I would like to find the SiO4 tetrahedra in a silicate so that I can
replace, in one of them,  the silicon atom by a vacancy and its 4
coordinating oxygens, with OH molecules.  Ideally this should be done so
as to preserve the symmetry of the tetrahedron, so the H atoms should
lie on the vectors from the vacancy centre to the oxygen atoms.

I have been playing around with neigbor_list and borrowed heavily
(i.e. stole) from the natural_cutoff() example:

++++++++++++++++++++++++++++++++++++++++++++++++++++++++++++++++++++++++++++
# Origin shift +2/3 along z
q = crystal(('Si','O'), basis=[(0.46970, 0.00000, 2/3),(0.41350,0.26690,0.785766666667)], spacegroup=154, cellpar=[4.916,4.916,5.4054,90,90,120])# * (2,2,2)

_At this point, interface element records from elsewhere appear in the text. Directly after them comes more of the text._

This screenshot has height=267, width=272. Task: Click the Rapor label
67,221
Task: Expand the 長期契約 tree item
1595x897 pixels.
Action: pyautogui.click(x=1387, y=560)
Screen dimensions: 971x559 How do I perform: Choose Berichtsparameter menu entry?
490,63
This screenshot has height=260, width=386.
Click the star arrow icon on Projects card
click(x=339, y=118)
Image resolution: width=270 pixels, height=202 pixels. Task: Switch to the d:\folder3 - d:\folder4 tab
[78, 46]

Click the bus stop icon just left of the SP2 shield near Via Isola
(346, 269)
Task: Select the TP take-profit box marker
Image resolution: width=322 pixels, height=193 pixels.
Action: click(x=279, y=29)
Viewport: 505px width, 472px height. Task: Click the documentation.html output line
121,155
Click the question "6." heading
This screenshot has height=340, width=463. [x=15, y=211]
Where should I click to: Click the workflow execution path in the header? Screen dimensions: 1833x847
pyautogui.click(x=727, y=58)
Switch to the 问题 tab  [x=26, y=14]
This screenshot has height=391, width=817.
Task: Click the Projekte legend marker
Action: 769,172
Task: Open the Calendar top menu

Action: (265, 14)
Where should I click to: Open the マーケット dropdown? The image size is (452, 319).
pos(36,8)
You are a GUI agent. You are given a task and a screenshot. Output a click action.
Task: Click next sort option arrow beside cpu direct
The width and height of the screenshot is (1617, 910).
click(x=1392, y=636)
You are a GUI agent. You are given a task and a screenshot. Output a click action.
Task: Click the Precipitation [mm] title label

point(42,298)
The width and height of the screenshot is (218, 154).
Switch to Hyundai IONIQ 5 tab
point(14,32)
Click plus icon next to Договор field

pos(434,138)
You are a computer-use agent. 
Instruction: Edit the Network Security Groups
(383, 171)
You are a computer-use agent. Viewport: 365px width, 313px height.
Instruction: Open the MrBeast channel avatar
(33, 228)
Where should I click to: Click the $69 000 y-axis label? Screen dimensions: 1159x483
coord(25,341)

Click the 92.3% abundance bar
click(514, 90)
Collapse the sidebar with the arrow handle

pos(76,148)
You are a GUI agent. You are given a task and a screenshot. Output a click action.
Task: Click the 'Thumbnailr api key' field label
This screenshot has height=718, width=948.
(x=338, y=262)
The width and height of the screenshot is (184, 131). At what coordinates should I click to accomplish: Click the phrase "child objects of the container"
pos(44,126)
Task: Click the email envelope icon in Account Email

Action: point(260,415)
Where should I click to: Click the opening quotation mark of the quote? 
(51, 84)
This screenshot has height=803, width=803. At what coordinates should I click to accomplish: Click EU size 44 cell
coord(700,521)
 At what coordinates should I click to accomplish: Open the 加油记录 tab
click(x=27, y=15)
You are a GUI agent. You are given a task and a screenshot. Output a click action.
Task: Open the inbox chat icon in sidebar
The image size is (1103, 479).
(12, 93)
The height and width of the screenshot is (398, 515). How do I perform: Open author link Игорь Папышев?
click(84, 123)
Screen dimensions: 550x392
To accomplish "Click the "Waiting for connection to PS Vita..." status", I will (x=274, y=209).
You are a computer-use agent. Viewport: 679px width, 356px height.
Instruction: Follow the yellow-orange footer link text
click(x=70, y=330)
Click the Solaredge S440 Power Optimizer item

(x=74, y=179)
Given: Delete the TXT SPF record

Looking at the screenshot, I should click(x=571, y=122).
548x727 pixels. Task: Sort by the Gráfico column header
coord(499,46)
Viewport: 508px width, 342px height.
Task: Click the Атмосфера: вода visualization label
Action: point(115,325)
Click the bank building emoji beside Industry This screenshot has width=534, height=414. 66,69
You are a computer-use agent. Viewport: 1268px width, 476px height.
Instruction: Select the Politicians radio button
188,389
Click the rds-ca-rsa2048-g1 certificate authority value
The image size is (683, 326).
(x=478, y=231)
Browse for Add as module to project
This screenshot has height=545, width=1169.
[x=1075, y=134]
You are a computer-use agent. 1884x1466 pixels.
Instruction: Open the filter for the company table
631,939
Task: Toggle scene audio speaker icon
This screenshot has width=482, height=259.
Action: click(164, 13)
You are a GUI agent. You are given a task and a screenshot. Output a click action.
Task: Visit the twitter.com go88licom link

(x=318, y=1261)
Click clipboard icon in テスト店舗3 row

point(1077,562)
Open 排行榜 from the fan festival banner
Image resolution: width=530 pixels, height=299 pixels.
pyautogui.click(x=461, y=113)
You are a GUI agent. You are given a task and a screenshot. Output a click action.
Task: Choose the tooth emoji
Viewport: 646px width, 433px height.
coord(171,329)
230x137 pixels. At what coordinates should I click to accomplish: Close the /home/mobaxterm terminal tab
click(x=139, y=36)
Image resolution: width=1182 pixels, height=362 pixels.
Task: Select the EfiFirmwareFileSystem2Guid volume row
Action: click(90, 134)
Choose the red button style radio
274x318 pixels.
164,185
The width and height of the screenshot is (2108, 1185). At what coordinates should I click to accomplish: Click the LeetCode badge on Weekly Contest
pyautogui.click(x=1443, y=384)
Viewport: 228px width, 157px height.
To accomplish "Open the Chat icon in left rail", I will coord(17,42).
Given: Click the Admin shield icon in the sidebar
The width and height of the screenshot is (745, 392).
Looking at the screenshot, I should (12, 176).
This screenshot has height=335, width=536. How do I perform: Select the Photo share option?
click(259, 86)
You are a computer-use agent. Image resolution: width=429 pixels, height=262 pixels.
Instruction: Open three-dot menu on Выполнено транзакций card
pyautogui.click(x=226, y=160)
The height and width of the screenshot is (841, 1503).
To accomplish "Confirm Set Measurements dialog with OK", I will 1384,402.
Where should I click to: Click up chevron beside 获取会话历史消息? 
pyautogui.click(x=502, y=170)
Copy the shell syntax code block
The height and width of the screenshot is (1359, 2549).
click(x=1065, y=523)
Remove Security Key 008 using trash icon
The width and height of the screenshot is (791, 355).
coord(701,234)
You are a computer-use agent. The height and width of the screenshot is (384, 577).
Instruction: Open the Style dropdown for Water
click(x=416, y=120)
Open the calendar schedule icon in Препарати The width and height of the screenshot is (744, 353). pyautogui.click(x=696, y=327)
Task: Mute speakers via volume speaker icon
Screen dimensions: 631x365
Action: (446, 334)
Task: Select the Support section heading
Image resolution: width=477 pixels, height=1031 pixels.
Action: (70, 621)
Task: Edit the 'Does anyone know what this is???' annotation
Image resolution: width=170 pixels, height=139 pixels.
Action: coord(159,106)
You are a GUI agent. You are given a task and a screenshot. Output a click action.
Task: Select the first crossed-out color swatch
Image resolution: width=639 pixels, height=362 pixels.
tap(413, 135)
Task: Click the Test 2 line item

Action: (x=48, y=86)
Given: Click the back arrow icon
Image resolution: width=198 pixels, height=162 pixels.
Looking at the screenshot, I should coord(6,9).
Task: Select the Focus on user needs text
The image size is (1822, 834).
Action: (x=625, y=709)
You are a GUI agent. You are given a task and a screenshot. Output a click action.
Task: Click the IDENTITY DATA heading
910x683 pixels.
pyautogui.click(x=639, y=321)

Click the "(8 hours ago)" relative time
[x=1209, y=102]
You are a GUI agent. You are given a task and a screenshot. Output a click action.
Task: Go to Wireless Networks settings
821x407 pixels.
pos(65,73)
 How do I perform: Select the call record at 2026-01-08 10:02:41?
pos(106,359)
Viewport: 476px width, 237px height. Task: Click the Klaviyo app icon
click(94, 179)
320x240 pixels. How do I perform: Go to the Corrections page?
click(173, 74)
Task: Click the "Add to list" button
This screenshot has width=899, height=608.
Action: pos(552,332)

# Adapted from example here:
# https://wiki.fysik.dtu.dk/ase/ase/neighborlist.html?highlight=neighbors#ase.neighborlist.natural_cutoffs
#cutOff = neighborlist.natural_cutoffs(q)
cutOff = [2.77, 2.77, 2.77, 0.66, 0.66, 0.66, 0.66, 0.66, 0.66]
#print(cutOff)
neighborList = neighborlist.NeighborList(cutOff, self_interaction=False, bothways=False)
neighborList.update(q)
matrix = neighborList.get_connectivity_matrix()
n_components, component_list = sparse.csgraph.connected_components(matrix)
idx = 1
molIdx = component_list[idx]
print("There are {} molecules in the system".format(n_components))
++++++++++++++++++++++++++++++++++++++++++++++++++++++++++++++++++++++++++++

The result:

There are 1 molecules in the system

Clearly the individual tetrahedra are not being found.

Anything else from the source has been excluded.